In giving things away, in cleaning my house regularly, in going out again, in talking about it, in having my friends stay with him, in crying, in dancing, in meeting new amazingly beautiful people, in reading Chimamanda over and over again, in listening to my sister’s words saying, ‘You are blessed and never forget that. No matter what you are going through, always remember your family loves you a lot and that is enough.’ - in all these, people kept the light on for me, and yesterday I asked a close friend, ‘If you have been through all I am going through (and you have) and your birthday is tomorrow, would you celebrate it?’ and he replied, ‘I am sorry, but yes.’ - and that was the final shout I needed to make for my Patronus to burst out, a pretty daring cat made of blue light.
Yesterday, after trying a million times in the past month, I screamed Expecto Patronum and finally, something more than a glimpse of light came out. Something big enough to cast the darkness away burst forth from the tip of my wand and galloped into the darkness, sending away the dark away as she did.
This is long, intentionally so. And I have not even talked a lot about the essay you should read, maybe because it was written by me and I don’t think I need to sell myself to you again. I have also decided to share all this because it matters. It matters for me, so if the darkness ever comes again, this newsletter issue will be a light. And it matters for others who might be going through their own darkness and can’t find anyone to leave the light on for them. This is me leaving the light on for you, my friend. I will leave the light on.
Here’s the essay you should: al final la vida no tiene sentido
And here is the song by Tom Walker that you should listen to: Leave a Light On.

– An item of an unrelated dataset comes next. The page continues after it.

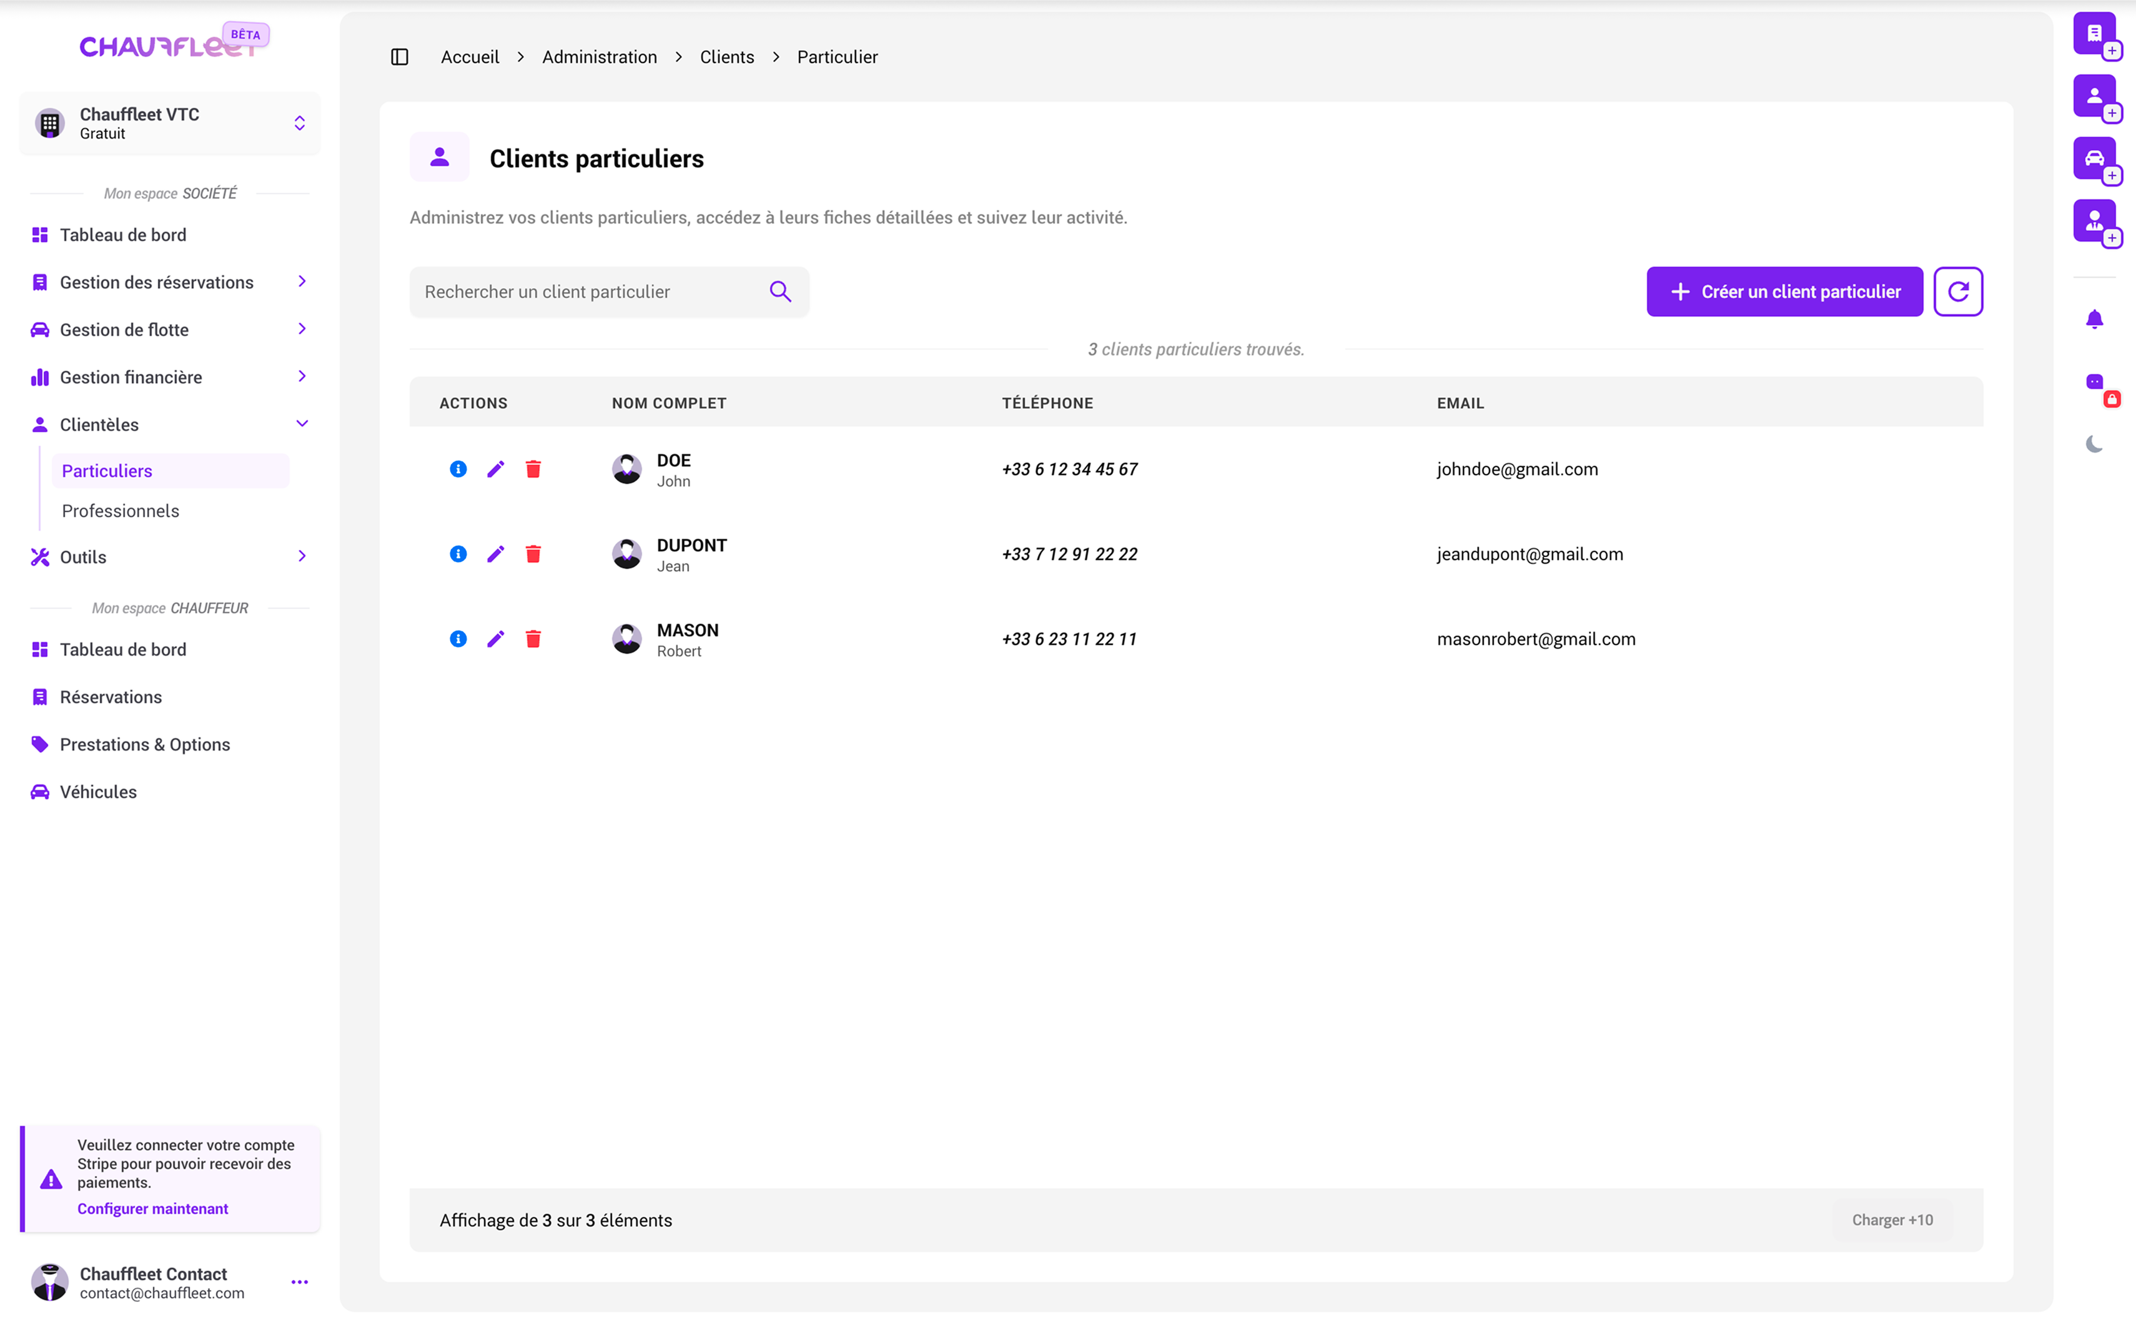View details of John DOE via info icon

tap(457, 469)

I will wake up tomorrow and I will be 24. Funny how this thing called age works. I will listen to Tom Walker again with a touch of 30 BG and Buju. I will be in my house all day, working from home, keeping the light on.

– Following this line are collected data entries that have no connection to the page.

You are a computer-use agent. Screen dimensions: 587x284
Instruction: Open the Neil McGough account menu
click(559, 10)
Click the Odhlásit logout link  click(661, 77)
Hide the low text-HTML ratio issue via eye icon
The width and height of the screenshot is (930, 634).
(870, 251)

If you’re feeling generous, here is a wishlist I curated in haste. Please know that cash gifts can never be too much. You can also send me a sweet birthday cake or ask me what I want. I will reply this time around.
If you’re in a dark place and would like to talk, please say hi anywhere you can, via email or socials. Let’s keep the lights on for you my love, just like they’re doing in this video:
If you enjoyed reading this, please share it on Twitter so others can see it. If you have some thoughts to share or an essay you think we should read, you can write back to me by replying to this email or tweet about it using the hashtag #TheERClub so we can find it.
Hey Michael,
Happy birthday! Thank you for sharing this. Funny how I struggled to keep the lights on throughout last month and a large part of this month. I remember describing the experience to a friend this way ‘I feel myself drowning and I am barely struggling to keep my head above the water’ and yet I couldn’t even tell what exactly was going on. I basically functioned as a robot disconnected from itself.
I am glad you are back now❤️ welcome back!